The Way You Search the Web
There are basically three different ways to find information in an orderly fashion over the Internet: - Locally Within a Given Website
- An Organized & Reviewed Directory (Like Yahoo)
- Spiders, Robots and Crawlers
Though the bulk of the traffic that our customers receive is from traffic we send them 'locally within our website', search engines that use robots are still very important. This page is devoted to discussing a recent experiment involving the robots of InfoSeek, Alta Vista, Excite, Lycos, Webcrawler, HotBot, Open Text, Northern Light, and Planet Search.
Robots, Spiders and Other Searchers of the Web
A robot (also known as a spider) goes out on the Internet... usually, at night... and crawls around on the world wide web... retrieving some (or all) information that it finds.
If you wanted to try to search for 'everything that is out there' on a given subject, then your best bet is to go to a search engine that uses a robot. The main disadvantage of this type of search is that you often get too much information. And, you are forced to sift through it.

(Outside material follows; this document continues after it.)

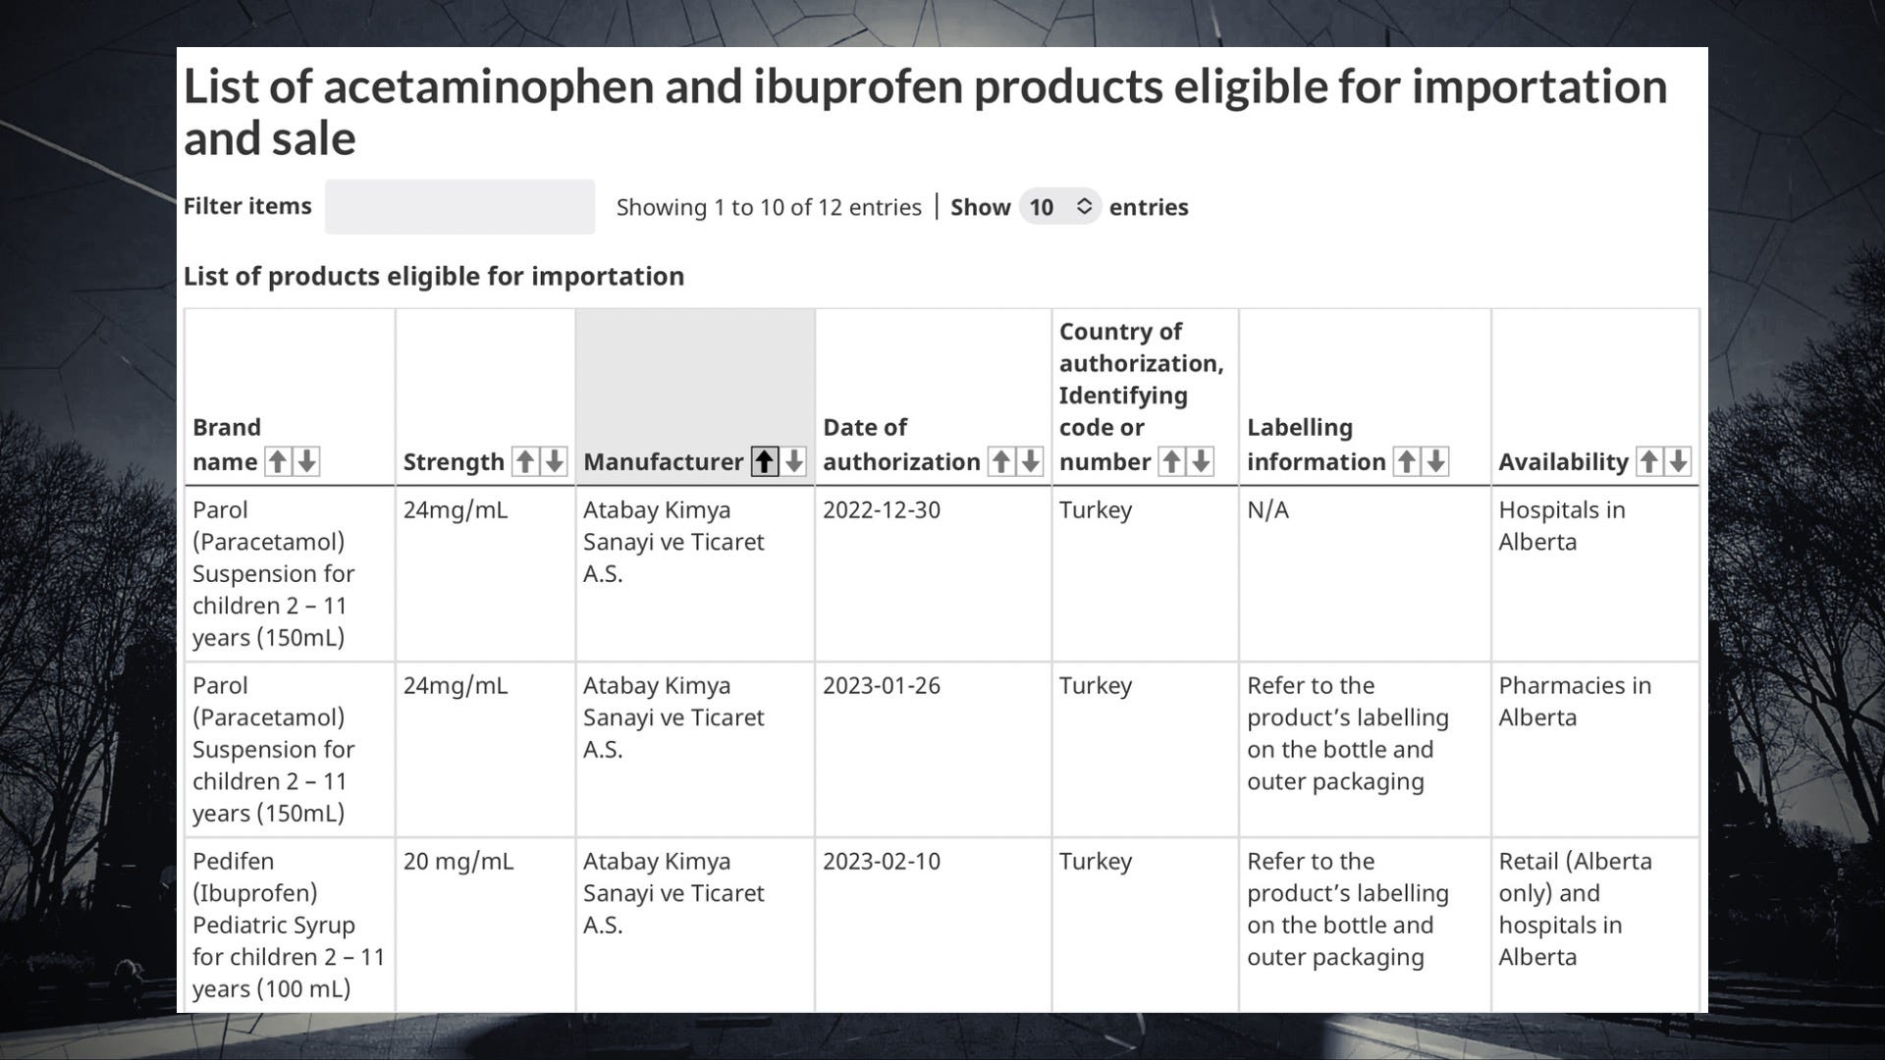The width and height of the screenshot is (1885, 1060).
Task: Sort Availability column ascending
Action: coord(1649,461)
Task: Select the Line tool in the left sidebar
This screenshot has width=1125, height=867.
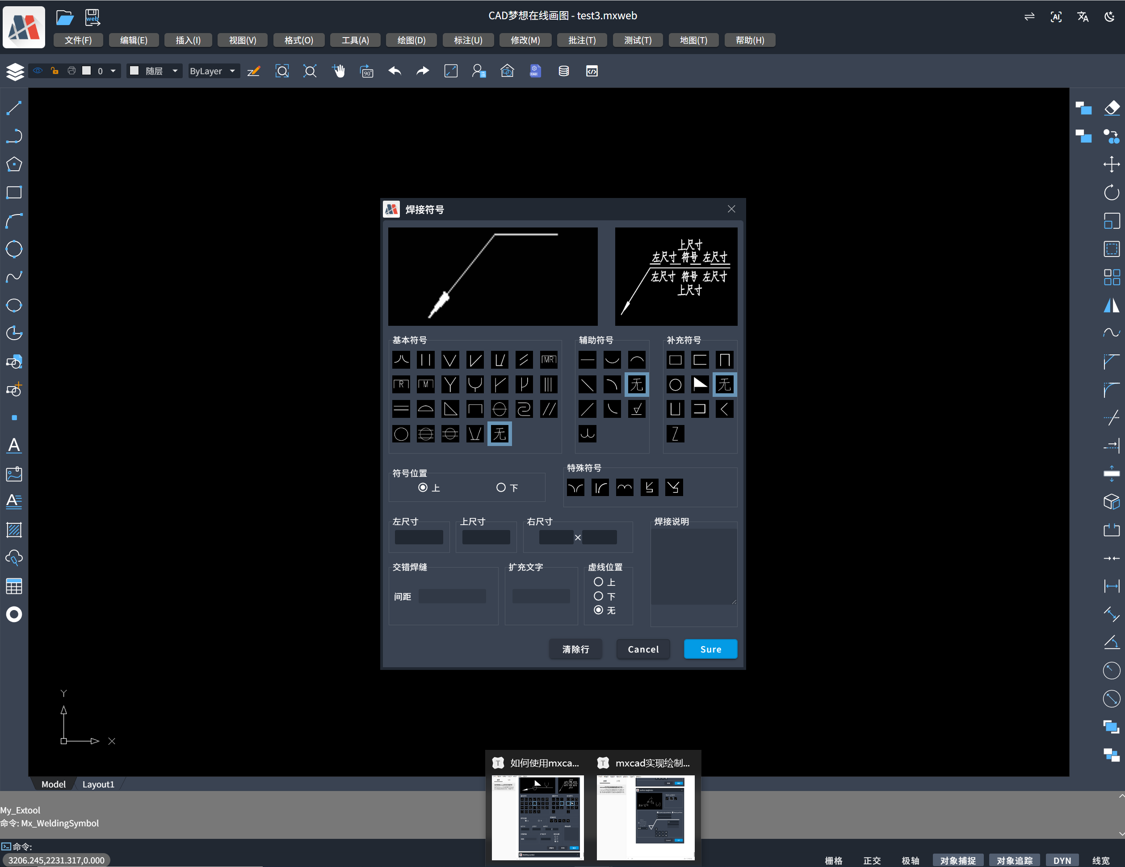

These robots also have implications for a website that wants to be found, such as a commercial website. Of course, most of our clients want more than to just show up on these search engines... they want to show up first on every search. We've been conducting a variety of experiments on achieving this goal.
Every year since 1994, I've set up situations to watch the behavior of the robots. Every year I find out a wealth of new information. The details of our findings are too lengthy (and confidential) to publish here, but I will go over several of the general findings:
The 1998 tests show that the robots have become much less responsive and much less aggressive. Of the search engines tested in the initial survey, the only one to impress me was Northern Light. Their "Taz" robot tore our webtree to shreds. Which brings up another important point, robots can be hard on our systems. They tax our resources. Imagine a robot that comes and pulls every file that we have... hehehe... we'd choke robot, or robot might cause us to crash. (I point this out because many people that I speak with seem to think that search engines offer only advantages.)
Northern Lights had the only robot to truly index our test site. InfoSeek, though not aggressive, did prove to be very responsive. Excite was disappointing... in that last year it had proven to be the most aggressive. This year they performed with an 'average' showing.